21 de enero de 2013 Fuente: Juan Antonio Cortés / Ideal de Almeria

Por su interés, reproducimos este artículo de Juan Antonio Cortés publicado en el Ideal de Almería.

Sus nombres no están unidos a excelsos titulares de portada. Ni siquiera anhelan ese instinto periodístico de supervivencia. Sus crónicas no son una extensión natural de la asfixiante agenda setting. En sus remansos de paz, lo mismo escriben secuencias de la aburrida vida política que  deslizan letras que hablan de cultura o, cámara al cuello, desafían al tiempo y a la familia para captar la imagen de una nevada en las altas sierras.

Los corresponsales son maestros. Y psicólogos. Y jueces de paz. Y enfermeros del SAS. Pero son, también y, sobre todo, periodistas. Han nacido a la prensa o a las ondas porque aman el oficio. A veces, idiotas complejos, no perciben las señales de vida que otros reconocen en ellos, desconocen el valor de su contribución a la causa del periodismo. Estos adalides de la información cercana, amigos del lector y del oyente de barrio, siguen descolgando el teléfono para cotejar un dato o contrastar una fuente, y se patean las calles en busca de oasis noticiosos en el no pocas veces yermo paisaje informativo de cualquiera de nuestros queridos pueblos.

Hay en esta jungla gente que, hasta hace poco, vivía del sueldo de una corresponsalía. Mínimo, salario base, por piezas o columnas, pero suficiente para seguir protegiendo cada día el valor de la libertad y el derecho a la información. La reducción de nóminas, la presión de los gabinetes de comunicación municipales y una mal entendida escala de prioridades empresariales han enterrado sus plumas y silenciado sus voces.
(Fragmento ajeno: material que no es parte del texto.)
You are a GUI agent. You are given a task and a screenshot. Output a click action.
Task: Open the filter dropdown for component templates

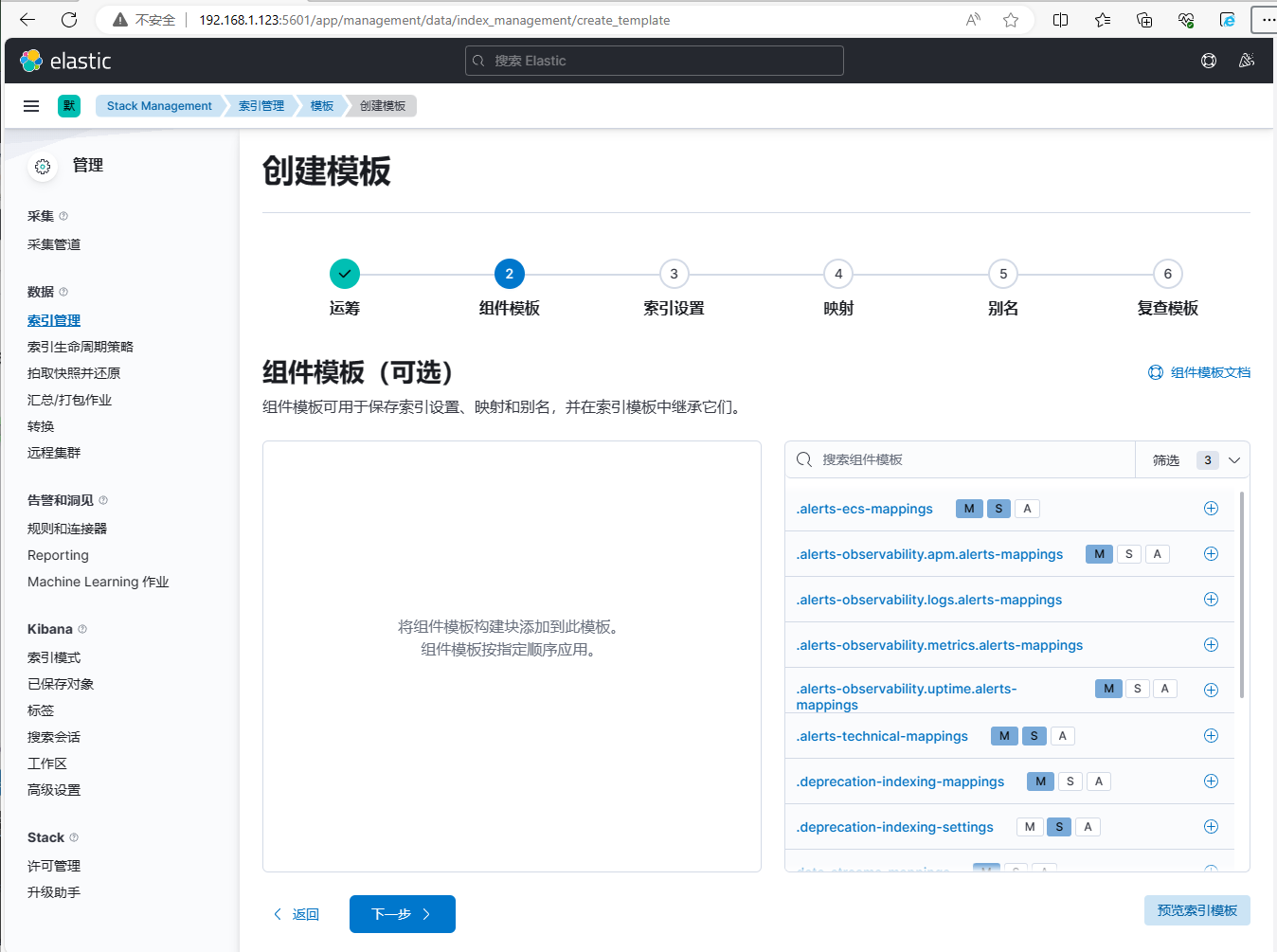(x=1194, y=460)
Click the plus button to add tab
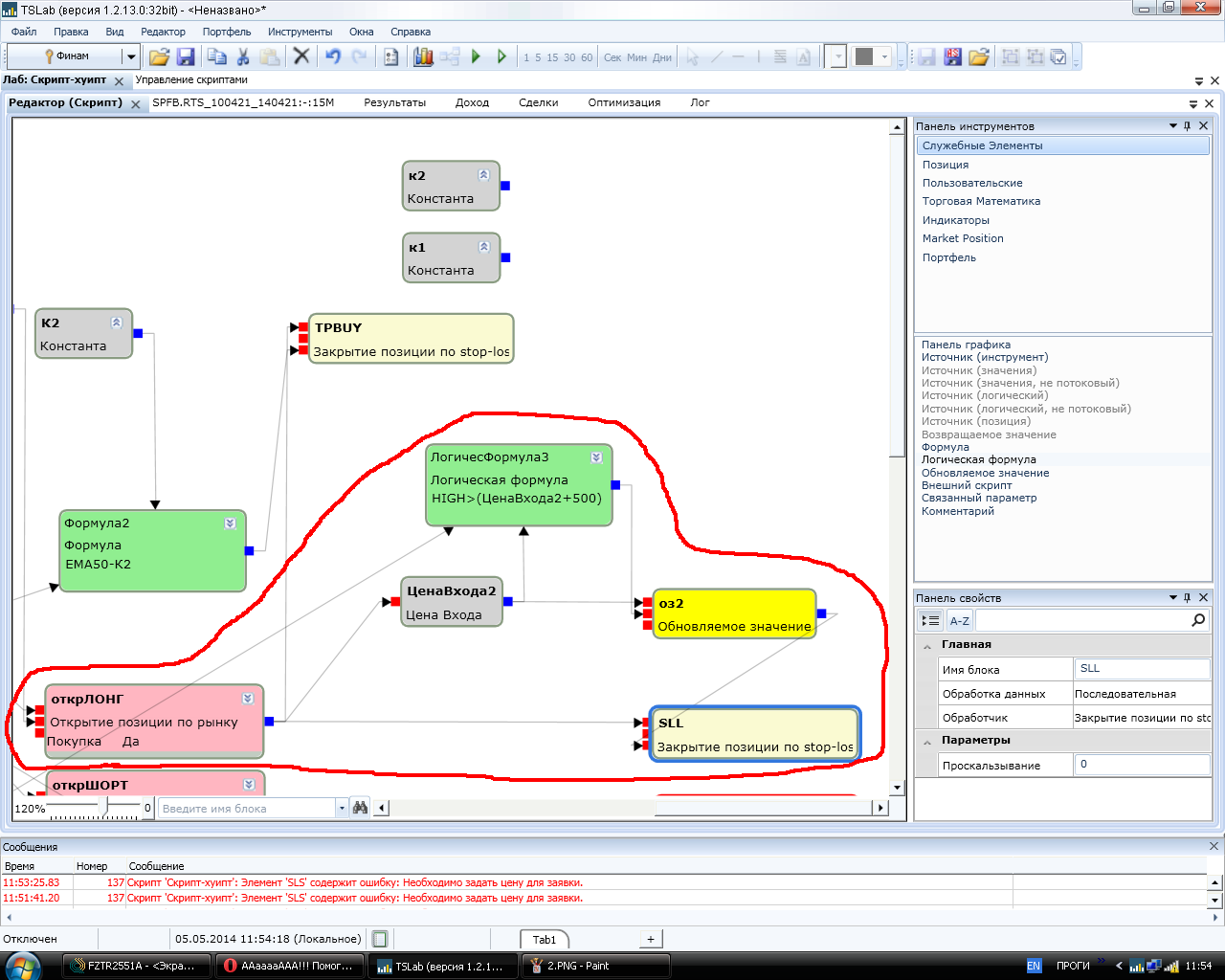Viewport: 1225px width, 980px height. [x=651, y=939]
Se han ido sin decir adiós, conscientes, en no pocos casos, de que su última crónica ya está escrita.

En la estirpe de corresponsales hay  locutores de la vieja radio que, cada mañana, abren las puertas de las emisoras y, con el ánimo del principiante, se imaginan recorriendo una redacción de reporteros y saludan a la audiencia con el reverencial respeto que se merecen los pocos o muchos que escuchan la FM lejana, la de los locos juglares. Me acuerdo hoy de Manolo, de Abrucena Radio, o de un tipo arrinconado en el Bajo Andarax, el genial Antonio Almécija. Ellos son esa otra radio necesaria, a la derecha del dial.
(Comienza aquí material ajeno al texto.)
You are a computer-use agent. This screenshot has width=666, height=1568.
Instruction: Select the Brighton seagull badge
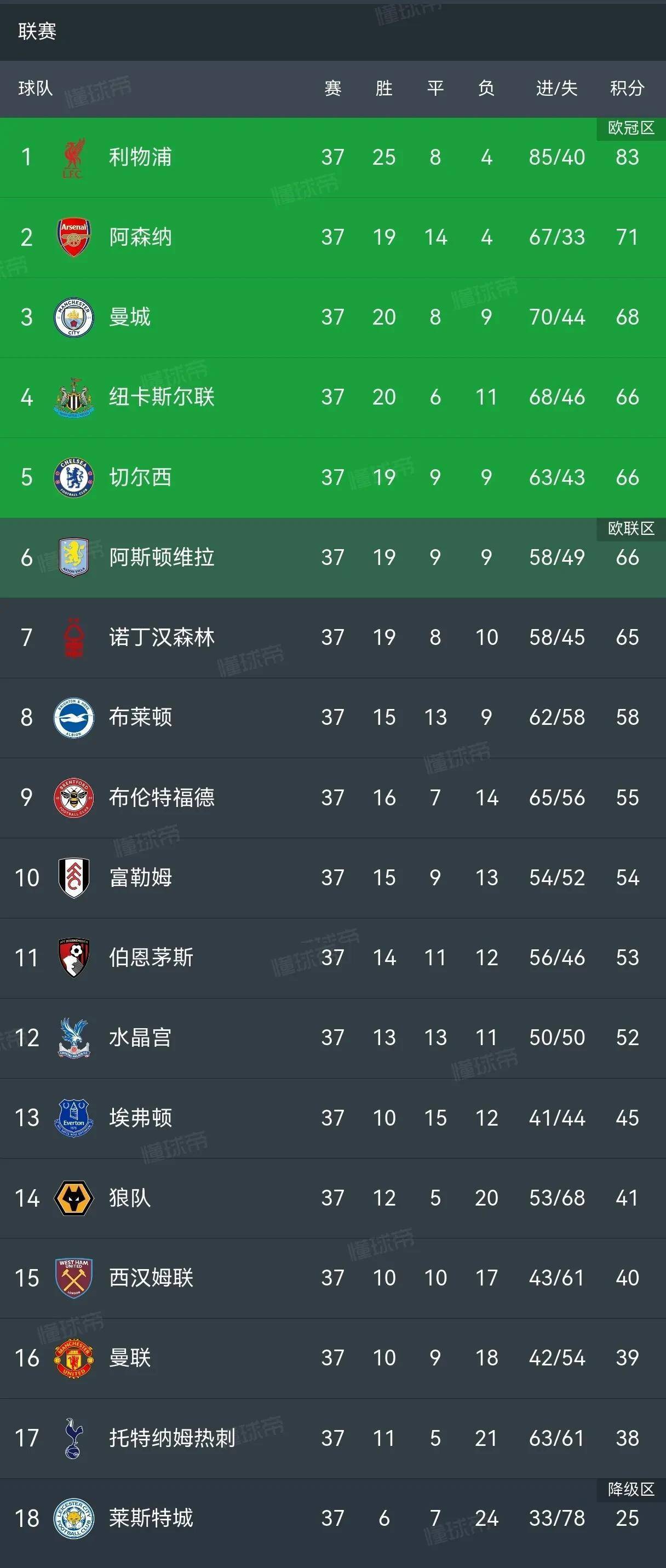[73, 718]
Me acuerdo hoy de un hombre bajo, honrado, dicharachero, perspicaz, puro nervio: Antonio Jiménez. Su pluma era por encargo. Lo suyo no era escribir. Sus locuciones, una atmósfera de sonidos inconexos. Lo suyo no era narrar. Era, vaya que sí, uno de los grandes profesionales de la información en el ámbito de la investigación. Extraño, friqui, atípico, sí, pero un digno, creíble y fiable contador de historias.
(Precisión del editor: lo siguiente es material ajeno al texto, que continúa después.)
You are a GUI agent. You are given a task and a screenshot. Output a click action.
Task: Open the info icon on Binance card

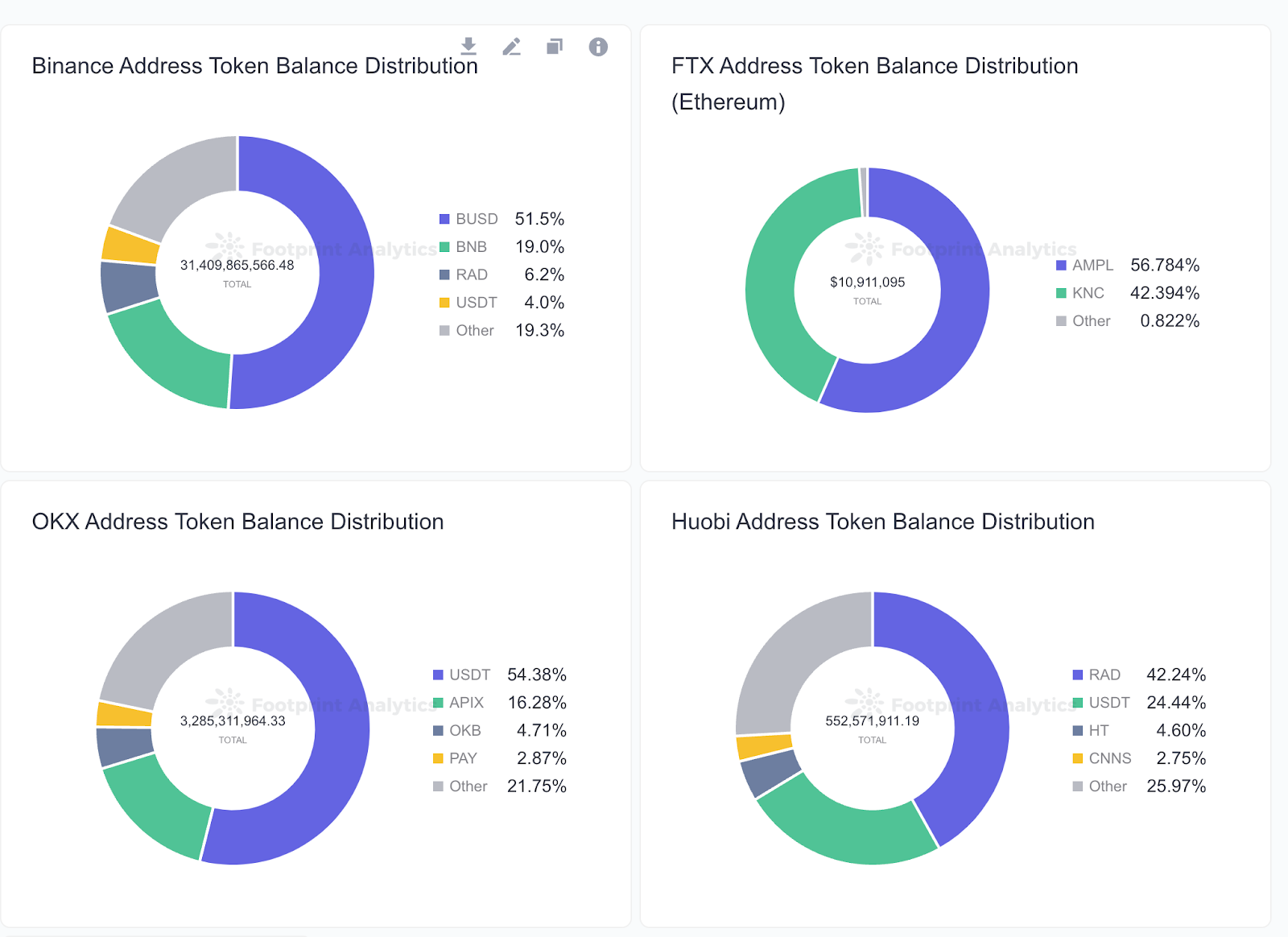[x=598, y=47]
Mueren los corresponsales de pueblo y caen también los de las grandes urbes. Estos lobos solitarios desaparecen porque asistimos a un nuevo escenario: el mercado global de la información. La noticia es un producto, un insumo en una cadena de intereses que vende y compra en la subasta mayor. En esa subasta hay crónicas que no compiten, testimonios que no interesan, lugares que son pasado. Sus intangibles se apagan. Y, con ellos, el sentido de este artículo.